By Ann K. Williams and Gene Williams
Staff Writers

August 17 -- A row of 800 plain white crosses recedes down the side of a hot dusty Texas road, a far cry from the foggy Santa Monica beach where they’d been displayed every Sunday morning for the past 16 months.

They are some of the 1,800 crosses that form “Arlington West,” a grim reminder of the human cost of the war in Iraq that has become a familiar sight to Santa Monicans.

But local peace activists felt the crosses were needed outside President Bush’s Crawford Ranch to support bereaved mother Cindy Sheehan, whose son Casey died in Iraq.
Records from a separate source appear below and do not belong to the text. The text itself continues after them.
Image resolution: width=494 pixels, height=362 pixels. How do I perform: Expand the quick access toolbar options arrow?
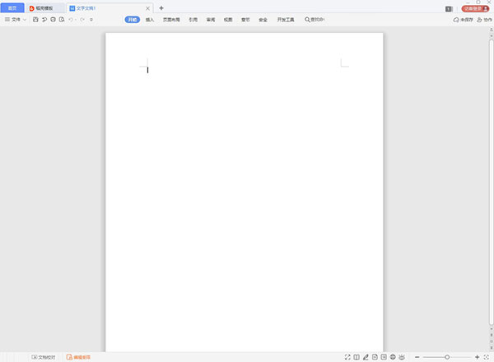pos(91,19)
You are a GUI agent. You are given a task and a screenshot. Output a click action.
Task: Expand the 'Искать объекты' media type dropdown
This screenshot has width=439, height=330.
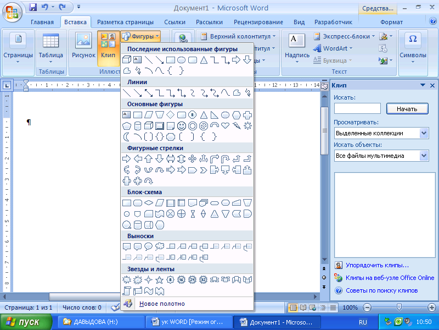[x=424, y=156]
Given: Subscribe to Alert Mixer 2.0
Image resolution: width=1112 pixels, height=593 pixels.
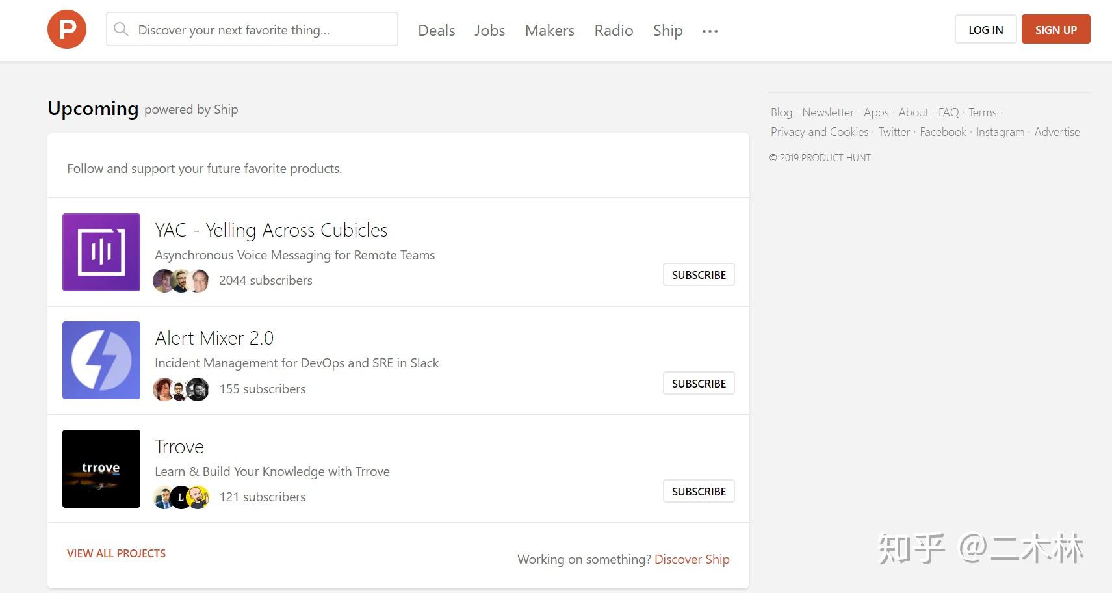Looking at the screenshot, I should tap(699, 384).
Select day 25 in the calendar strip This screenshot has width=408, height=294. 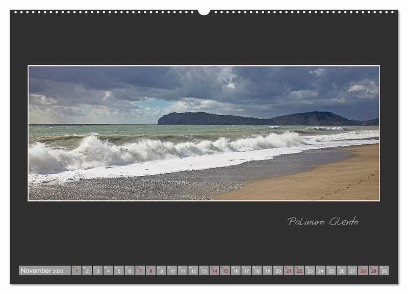tap(331, 271)
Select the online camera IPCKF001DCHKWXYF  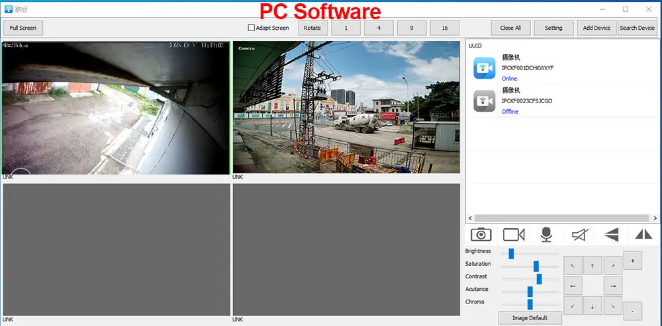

Sheehan came to Crawford a week ago and vows not to leave until the President agrees to meet and pray with her.

(Photos courtesy of Woody Hastings)

“When people see these crosses stretching out from Cindy, maybe they will stop and think,” said Woody Hastings, a founding member of the Topanga Peace Alliance.

In a hastily concocted plan, Hastings and his girlfriend June Braschares came up with the idea only a day and a half before hitching a trailer to a borrowed truck and driving 24 hours straight to bring the makeshift memorial to the doorstep of the President.

“We were talking a week ago Sunday, what can we do to help Sheehan,” Hastings said. “In the space of 24 hours we pulled everything together to bring the crosses out there.”

After a warm reception from anti-war activists Wednesday afternoon at “the Crawford Peace House,” they set up the display two miles from the President’s ranch.

“There were a lot of Veterans for Peace out there,” she said, referring to the organization that sets up the crosses in Santa Monica each weekend. “They had a big presence.”

The protesters were restricted to a narrow easement between the road and private property where they braved chiggers, fire ants and mosquitoes, mud, dust and wind.

“There was a lot of media out there, and we thought it would make a good backdrop,” Hastings said. “As you drive in, you are greeted by these crosses.”

While they were there, Braschares heard a local radio station trying to round up people for a counter demonstration.

But only a busload of people showed up and left a half an hour later after the radio host did his spiel.

“It was really anticlimactic,” Braschares said.

(From left: June Braschares, Woody Hastings, Cindy Sheehan, April Fitzsimons and Kathleen Hernandez)

By Saturday some 1,000 demonstrators had come to show their support for Sheehan, Hastings said. But the protesters didn’t want to take all the credit for bringing the crosses to Crawford.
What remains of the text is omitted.